= C. Kyle Ranson =

American businessman

Kyle C. Ranson is an American businessman who was the president and CEO of InFocus from August 2004 to May 2007. At the time, InFocus was headquartered in Wilsonville, Oregon. Kyle was originally hired as the executive vice president of worldwide sales and marketing in April 2003, and previously held the same title at Compaq/Hewlett-Packard. He also held positions at Newberry Data and Vickers Defense.

==Career==
Ranson gained experience with projectors at his position with Compaq, where he helped the company get into the projector market. Ranson was hired by InFocus to concentrate more on product marketing in the digital projector market, instead of previous emphasis on innovation. At the time, company Chairman John Harker expressed the hope that Ranson's international experience and market understanding would help drive the company back to profitability.

In August 2004, InFocus announced that Ranson (then president and chief operation officer) would be the next CEO and a member of the board of directors, replacing John Harker who had led the company since 1992. Harker would continue in the role of chairman.

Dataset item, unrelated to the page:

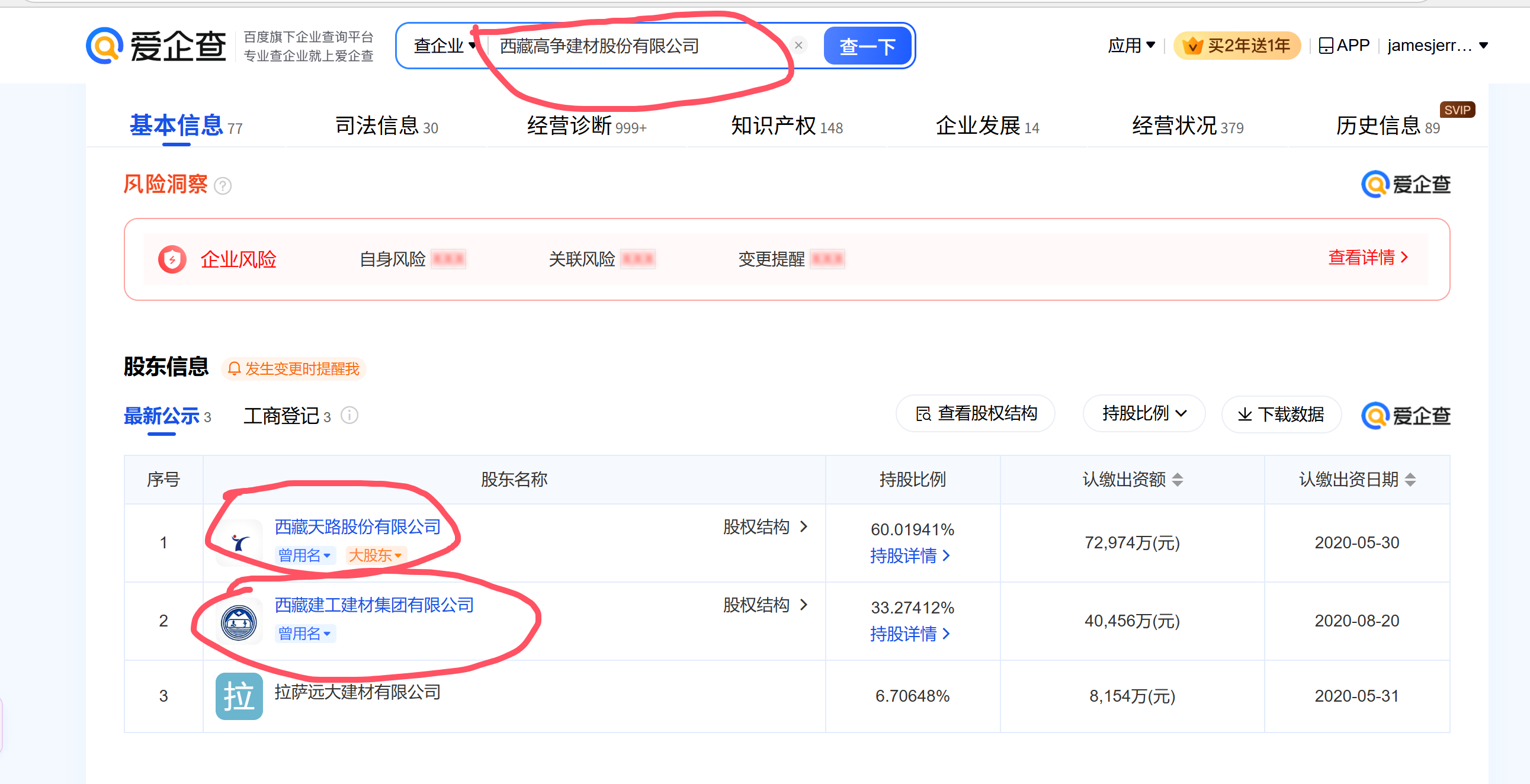Switch to 司法信息 tab

pyautogui.click(x=386, y=126)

On 16 May 2007, InFocus announced that Ranson would leave the company to pursue other interests. He also resigned from the company's board of directors.

== Later career ==
In 2008, Ranson invested in Showers Pass, a company founded by Dave Morrow in 1997 and purchased by Ed Dalton in 2005, becoming co-president. Ranson had met Dalton on a cycling tour of Oregon. In 2012, Dalton sold out to Ranson. The company is headquartered in Portland, Oregon, with Ranson as the CEO. In May 2013, the company established a United Kingdom office, with Ranson's brother Fraser Ranson joining the company as head of UK operations.

==Personal life==
Ranson was born in Newcastle upon Tyne, England, and graduated from Brunel University in 1985 with a BA in design and technology. He has been a trustee of the Oregon chapter of the National Multiple Sclerosis Society and has taken part in fundraising bike rides with Bikes MS150. In 2015, the National Multiple Sclerosis Society announced that Showers Pass would provide an annual sponsorship to improve life for those suffering from MS and contribute to the search for a cure.